Er fuhr an die Seite und hielt. Sie riss die Tür auf, wankte hinaus. Sie erbrach sich augenblicklich in die Grünanlage. Er stieg aus und stützte sie. Dann nestelte er in seiner Manteltasche und reichte ihr ein Taschentuch. Sie wischte sich den Mund ab, lächelte gequält. „War nicht gegen Sie, Fleming.“

Sie blieb einen Moment schwer atmend stehen, weil sie glaubte, es sei noch nicht vorbei. Dann verfrachtete Daniel sie zurück ins Auto, während sie die neugierigen Gesichter der Vorbeifahrenden bemerkte. Den Rest des Weges war sie wie benommen, sie registrierte es nicht einmal, als sie vor ihrem Wohnblock hielten. Er begleitete sie nach oben, denn das Gefühl von Schwindel wurde immer intensiver. Sie wankte, er hakte sie unter. Sie wühlte unkoordiniert nach ihrem Haustürschlüssel, fand ihn endlich und wollte aufschließen. Er verschwamm vor ihren Augen, er zog sich in die Länge und verlief in seltsamen Wellen. Sie starrte das kleine Stückchen Metall ungläubig an, versuchte es mit beiden Händen ins Schloss zu bugsieren, doch plötzlich wurde ihr schwarz vor Augen.

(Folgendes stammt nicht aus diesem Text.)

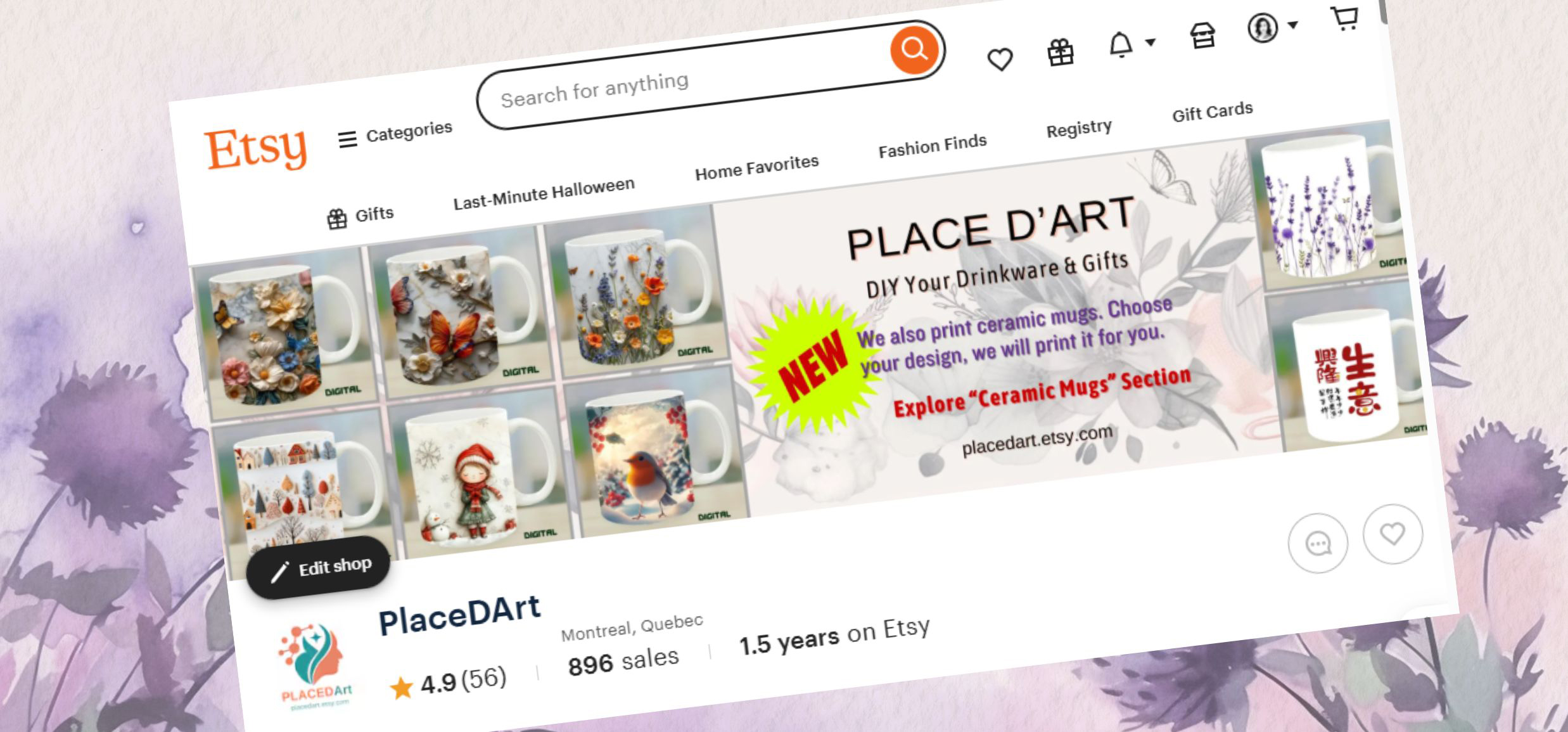1568x732 pixels.
Task: Click the message seller chat bubble icon
Action: coord(1318,543)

Als Beverly wieder zu sich kam, lag sie in ihrem Bett. Die Vorhänge waren zugezogen, schwaches Licht drang ins Zimmer. Die Tür war angelehnt, sie konnte Stimmen hören. Sie wollte sich aufsetzen, aber sie fühlte sich so matt, dass sie nicht einmal die Arme bewegen konnte. Sie versuchte sich zu erinnern. Sie war mit Fleming im Treppenhaus gewesen und irgendetwas hatte mit ihrem Schlüssel nicht gestimmt. Jetzt lag sie nur mit ihrer Unterwäsche bekleidet im Bett. Und dazwischen? Filmriss. Sie stöhnte und schloss die Augen. Jetzt konnte sie die Stimmen deutlicher hören. Sie wurden lauter, sie kamen in ihre Richtung.

Sie versuchte die Augen wieder zu öffnen. Die Tür ging auf, das Licht aus dem Flur fiel auf ihre Bettdecke. Sie kamen ins Zimmer, Fleming und ein Mann, den sie nie vorher gesehen hatte.

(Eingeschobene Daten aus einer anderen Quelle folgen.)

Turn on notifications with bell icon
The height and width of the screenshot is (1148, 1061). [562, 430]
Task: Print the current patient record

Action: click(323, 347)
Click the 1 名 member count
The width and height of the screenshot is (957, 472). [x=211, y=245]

„Wann ist das passiert?“, fragte der Unbekannte während Fleming die Vorhänge aufzog. Beverly schloss die Augen. Das Licht tat ihr weh.

„Gestern Abend, wann genau, weiß ich nicht. Die Kopfwunde wurde genäht. Sie hat bis heute Nachmittag gearbeitet; ich habe sie nach Hause gefahren, weil es ihr nicht gut ging. Unterwegs hat sie sich übergeben, und vor der Tür ist sie dann kollabiert.“

Sie spürte, dass der Unbekannte an ihr Bett trat und sich zu ihr herunterbeugte.

„Miss Evans, ich bin Dr. Webber, können Sie mich verstehen?“

Sie zwang sich, ihn anzusehen und flüsterte ein kaum vernehmbares „Ja“.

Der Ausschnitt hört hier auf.